» **TASK INSTRUCTIONS**
Let the answer be the lines from the one with "The width and height of the screenshot is (1568, 507)." to the end of the entries, copied exactly with both boundary lines kept.

[Opening DATASET RECORDS section]

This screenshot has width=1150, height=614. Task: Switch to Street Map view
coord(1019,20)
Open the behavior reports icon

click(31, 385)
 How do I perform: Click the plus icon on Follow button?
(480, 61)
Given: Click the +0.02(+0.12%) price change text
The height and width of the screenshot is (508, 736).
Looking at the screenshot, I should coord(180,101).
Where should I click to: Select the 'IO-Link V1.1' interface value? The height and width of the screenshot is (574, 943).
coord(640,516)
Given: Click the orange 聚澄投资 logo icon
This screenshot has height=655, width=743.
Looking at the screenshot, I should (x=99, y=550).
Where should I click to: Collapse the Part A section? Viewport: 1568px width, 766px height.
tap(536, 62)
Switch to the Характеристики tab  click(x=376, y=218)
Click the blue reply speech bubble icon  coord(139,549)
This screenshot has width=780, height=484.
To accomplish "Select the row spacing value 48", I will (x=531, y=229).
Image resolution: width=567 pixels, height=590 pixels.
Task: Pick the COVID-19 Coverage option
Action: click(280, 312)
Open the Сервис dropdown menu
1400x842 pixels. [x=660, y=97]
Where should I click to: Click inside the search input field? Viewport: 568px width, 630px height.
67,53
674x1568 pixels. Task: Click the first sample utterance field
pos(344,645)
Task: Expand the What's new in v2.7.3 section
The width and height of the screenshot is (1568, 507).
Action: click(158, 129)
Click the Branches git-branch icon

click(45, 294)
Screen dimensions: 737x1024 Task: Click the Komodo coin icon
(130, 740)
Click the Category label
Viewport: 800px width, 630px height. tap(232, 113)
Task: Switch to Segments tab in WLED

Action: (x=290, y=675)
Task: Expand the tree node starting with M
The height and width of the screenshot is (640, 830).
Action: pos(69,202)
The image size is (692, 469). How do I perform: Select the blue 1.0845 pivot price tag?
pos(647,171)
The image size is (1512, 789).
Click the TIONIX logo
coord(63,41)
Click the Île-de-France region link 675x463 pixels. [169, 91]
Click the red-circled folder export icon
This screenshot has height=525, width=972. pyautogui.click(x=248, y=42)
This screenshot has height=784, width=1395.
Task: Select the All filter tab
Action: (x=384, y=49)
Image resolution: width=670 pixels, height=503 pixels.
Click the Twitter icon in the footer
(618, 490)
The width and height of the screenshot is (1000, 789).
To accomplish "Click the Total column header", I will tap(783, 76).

[Closing DATASET RECORDS section]

» **RESPONSE BELOW**
The width and height of the screenshot is (1568, 507).
Action: click(158, 129)
Click the Branches git-branch icon

click(45, 294)
Screen dimensions: 737x1024 Task: Click the Komodo coin icon
(130, 740)
Click the Category label
Viewport: 800px width, 630px height. tap(232, 113)
Task: Switch to Segments tab in WLED

Action: (x=290, y=675)
Task: Expand the tree node starting with M
The height and width of the screenshot is (640, 830).
Action: pos(69,202)
The image size is (692, 469). How do I perform: Select the blue 1.0845 pivot price tag?
pos(647,171)
The image size is (1512, 789).
Click the TIONIX logo
coord(63,41)
Click the Île-de-France region link 675x463 pixels. [169, 91]
Click the red-circled folder export icon
This screenshot has height=525, width=972. pyautogui.click(x=248, y=42)
This screenshot has height=784, width=1395.
Task: Select the All filter tab
Action: (x=384, y=49)
Image resolution: width=670 pixels, height=503 pixels.
Click the Twitter icon in the footer
(618, 490)
The width and height of the screenshot is (1000, 789).
To accomplish "Click the Total column header", I will tap(783, 76).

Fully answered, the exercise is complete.